Here, for a moment, his philosophy nearly failed him.

"When I was considering taking this job it was a difficult decision. I had a good job, a good career path at Berkeley Lab," he said.

The decision became much easier when he accepted one simple fact: "I would really be jealous of whoever got to do the first experiments here at the LCLS. And the only way I could be assured to be a part of that process was to be the guy who was building the instrument to do the first experiments here at the LCLS. We have an amazing opportunity to be the first people to do these experiments. It's really a privilege."

Bozek admitted the schedule has been rough. As the first LCLS instrument, the AMO was the sole focus of the unprecedented X-ray beam for months.

"For the first run we had beam every day, 24 hours a day.
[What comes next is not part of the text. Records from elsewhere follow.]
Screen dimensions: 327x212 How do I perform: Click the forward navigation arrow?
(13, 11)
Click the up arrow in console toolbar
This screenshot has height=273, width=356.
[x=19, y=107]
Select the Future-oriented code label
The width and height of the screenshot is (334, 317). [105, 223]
For this run we've had beam for twelve hours a day, almost every day." He paused. "What an honor to have this half-billion dollar machine pointed at your experiments for four months. Wow."

The LCLS has definitely captured Bozek's heart. ("The Undulator Hall is beautiful down there. I love it down there.") But the appeal goes beyond hardware.
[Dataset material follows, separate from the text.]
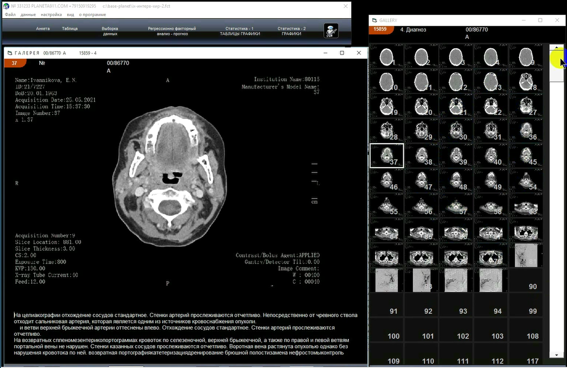
Task: Open the настройка menu
Action: (51, 14)
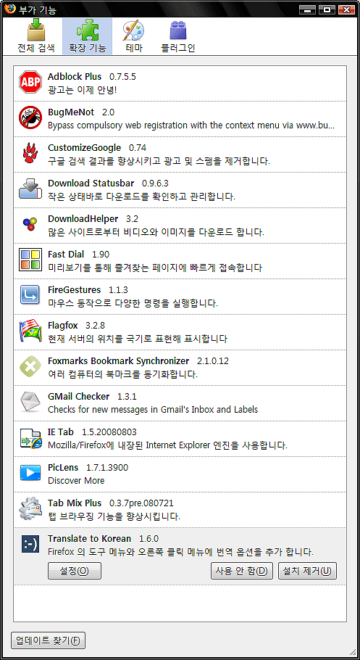The height and width of the screenshot is (660, 360).
Task: Click the FireGestures blue arrow icon
Action: coord(30,295)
"I work as hard as I do because I'm committed to the success of the LCLS and instrumentation," Bozek said. "But I'm not alone. The safety officer, the administrative assistants—everybody gives it their all. I've never run into anybody saying, 'No, I don't have time for that,' or 'No, it's not my job.' Everybody that I've talked with has a really strong sense of ownership for the success of the facility. It makes me feel good working hard knowing that everybody else is willing to give it their all, too."

Now that Bozek has found his place, he loves to share it with others. He's always up for giving a tour of the facility.

"It's really great to show this stuff off, the handiwork of all these people here, and try to impart that excitement about what it is we're doing here and how it works."

A recent beneficiary of his skills as a tour guide was Geoffrey Carr, science editor for The Economist. Bozek spent a couple of hours with Carr, showing him the Undulator Hall, the Beam Transport Hall, the control rooms, and the instruments. Carr did blog the experience, but Bozek's hopes for the encounter were not to be.

"One of the other dreams in my life was to be in The Economist magazine, and I came that close," he said wryly. 

Bozek shrugged. "In the end, I'd rather turn wrenches."